== REQUIRED ACTION 1 ==
List every calendar month named in the text below on Winterspeck and German fitness, in order of first appearance.

Gesundheit (Part 2)

Ah, spring. As I sit here writing this, the sun is shining, the tulips have bloomed, and the birds are outside my window, sweetly chirping the news, “Frühling ist da! Now get outside and lose some lard, fatty”. As insensitive as they are, the German birds are as right as their bipedal and Birkenstock-bedecked brethren: Spring is the time to lose your winter weight. In fact, Germans have a word for the kilos or pounds that many of us that live in northern climates gain over the cold winter months; Winterspeck. Translating to “winter fat” or “winter bacon”, the extra pudge that we gain during the bleak months between November and March once actually served a few purposes for our shivering ancestors. First, as the obese know, and as many of us that have witnessed them sweating in January while wearing only a t-shirt can attest to, additional bodyfat keeps you warm. This is important since central heating did not exist in medieval times and a seat-warmer then consisted of placing a fattened sheep beneath one’s butt. Since a portly person sitting on a sheep would mean the death of the poor animal, this practice had the added benefit of having dinner nearly ready after the simple act of warming one’s buns.

Tschüss, Winterspeck! Meme Credit: http://www.memecenter.com/roxyroxro
Tschüss, Winterspeck!
Meme Credit: http://www.memecenter.com/roxyroxro

Another benefit was that having an extra layer of blubber would help dump much needed calories into the bloodstream during a time of year when food was scarce, thereby giving the underfed a fighting chance to defend against invading hordes, or against their cold-bottomed and muttonless neighbors from stealing their sheep. Both of these situations now occur rarely. In fact, the only benefits of Winterspeck now go to the fitness industry, at least here in Germany. Once the almost perpetual darkness of winter gives way to the first light of spring and thereby the first chance to glimpse our swollen bodies, we recoil in horror and then immediately waddle out to buy running shoes and gym memberships…only to repeat the pattern next winter. This Sisyphean phenomenon was actually the inspiration behind the creation of my local gym’s new piece of exercise equipment where a stationary bike is fitted at intervals with ill-tempered weasels that nip at your feet as you pedal past each one. You will, naturally, be bitten as you climb on. Once astride, however, the fresh memory of pain prompts you to pedal very fast to avoid their teeth and you soon realize that you cannot get off, ever, for fear of being bitten again. Voila! Weight loss that stays off permanently. Pure Genius. The gym has, of course, dubbed this devilish device the “Vicious Cycle”.

Now, you don’t have to go the gym here in Germany to lose weight. That is because (and as a convenient segueway back to the list of how Germans are typically more fit than we Americans)…

 

4). Fitness is everywhere in Germany.

Aside from the mention in part 1 of how Germans walk or bike everywhere, there are a couple of other reasons that one does not need to pay membership dues in order to stay fit here in Deutschland. The first is…the beerman. Unlike in the states where people buy their own beer and drink water from the tap, many people here utilize the services of their local drink delivery company…der Biermann. The beerman is in actuality the local brewery that delivers not only cases of beer, but water, soda, juice, etc. The colloquial name, however, is derived as your order is delivered by a cheerful and garrulous fellow with a mustache that refers to your dogs as his “colleagues” and who talks ceaselessly about the weather. Though his facial hair and range of topics may vary depending on your locality, and regardless of the company name on his truck, this is the beer man.

== MATERIAL PROVIDED ==

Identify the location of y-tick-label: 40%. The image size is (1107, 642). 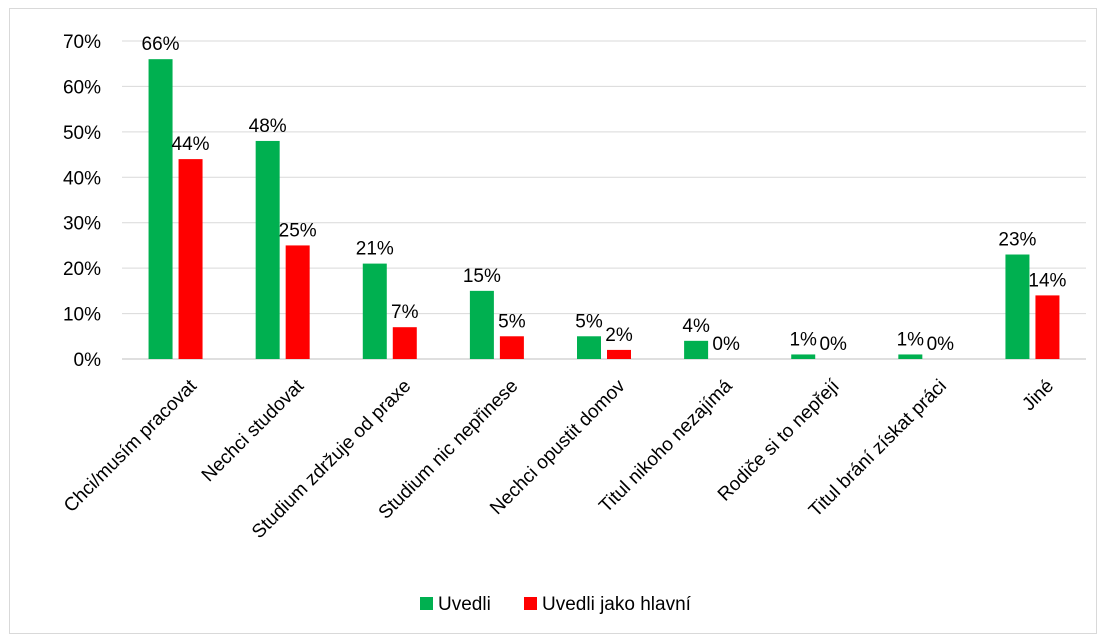
(82, 178).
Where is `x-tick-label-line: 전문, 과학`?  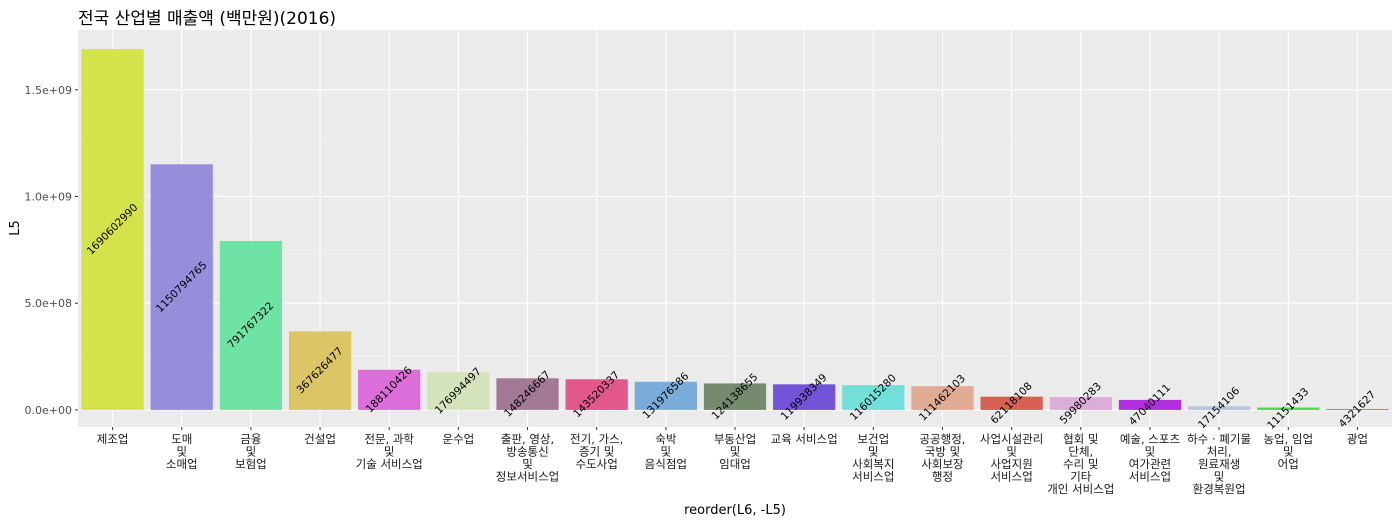
x-tick-label-line: 전문, 과학 is located at coordinates (389, 439).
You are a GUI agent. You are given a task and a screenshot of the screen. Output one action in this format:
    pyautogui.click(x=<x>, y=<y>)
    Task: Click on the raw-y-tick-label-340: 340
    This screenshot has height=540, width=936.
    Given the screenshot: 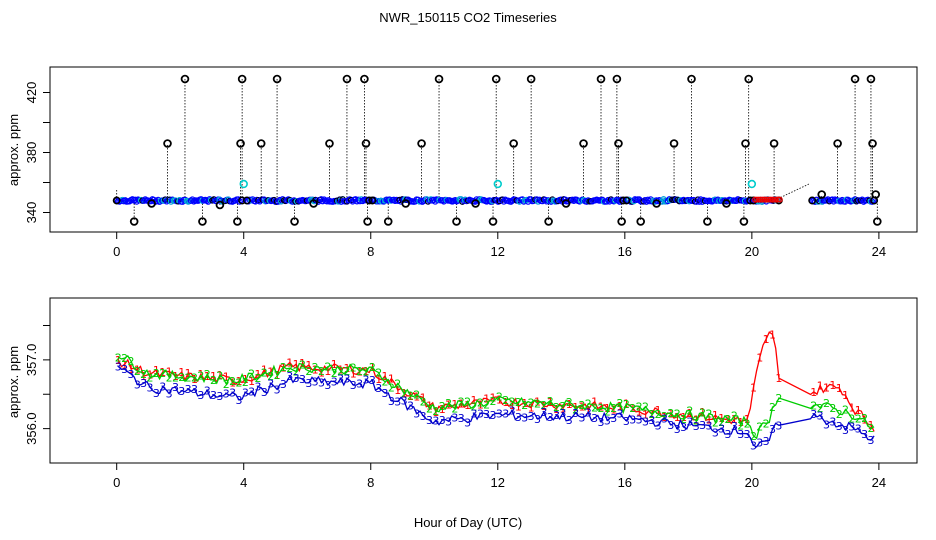 What is the action you would take?
    pyautogui.click(x=32, y=213)
    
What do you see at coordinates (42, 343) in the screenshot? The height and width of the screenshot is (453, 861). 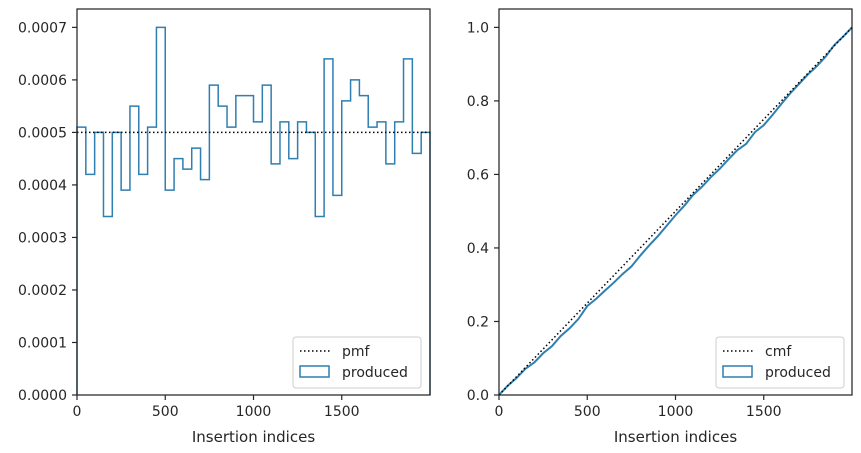 I see `pmf-y-tick-label: 0.0001` at bounding box center [42, 343].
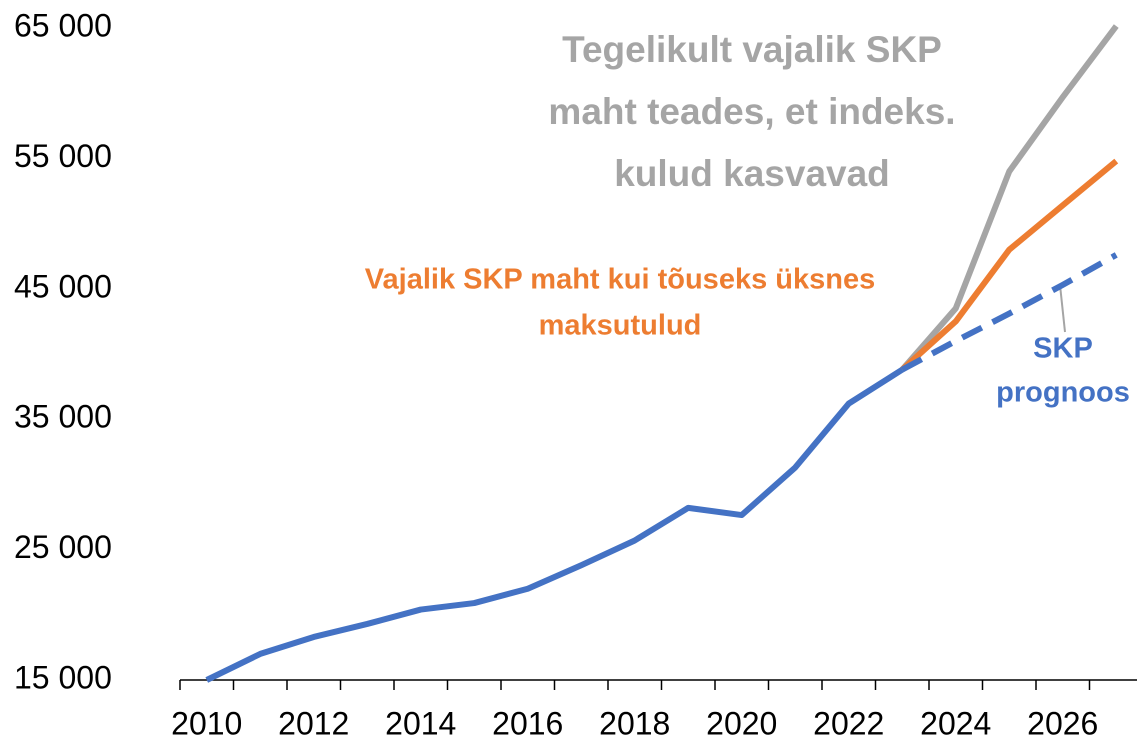 This screenshot has height=747, width=1137. I want to click on leader-line, so click(1062, 308).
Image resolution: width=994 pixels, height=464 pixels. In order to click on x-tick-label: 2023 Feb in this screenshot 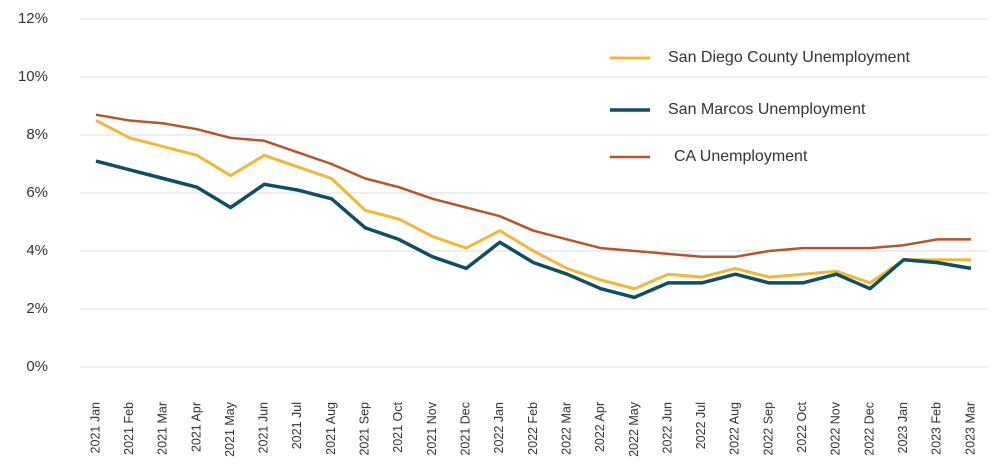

== REQUIRED ACTION 2 ==
Arrange the records from their start through the line that contains "x-tick-label-line: 전문, 과학 is" as a Markdown table with the columns Row and Line, omitting blank lines and leaving out the pictures.

== EXERCISE RESULT 1 ==
November, March, January

== EXERCISE RESULT 2 ==
| Row | Line |
|---|---|
| 1 | Identify the location of y-tick-label: 40%. The image size is (1107, 642).  |
| 2 | (82, 178). |
| 3 | Where is `x-tick-label-line: 전문, 과학`?   |
| 4 | x-tick-label-line: 전문, 과학 is located at coordinates (389, 439). |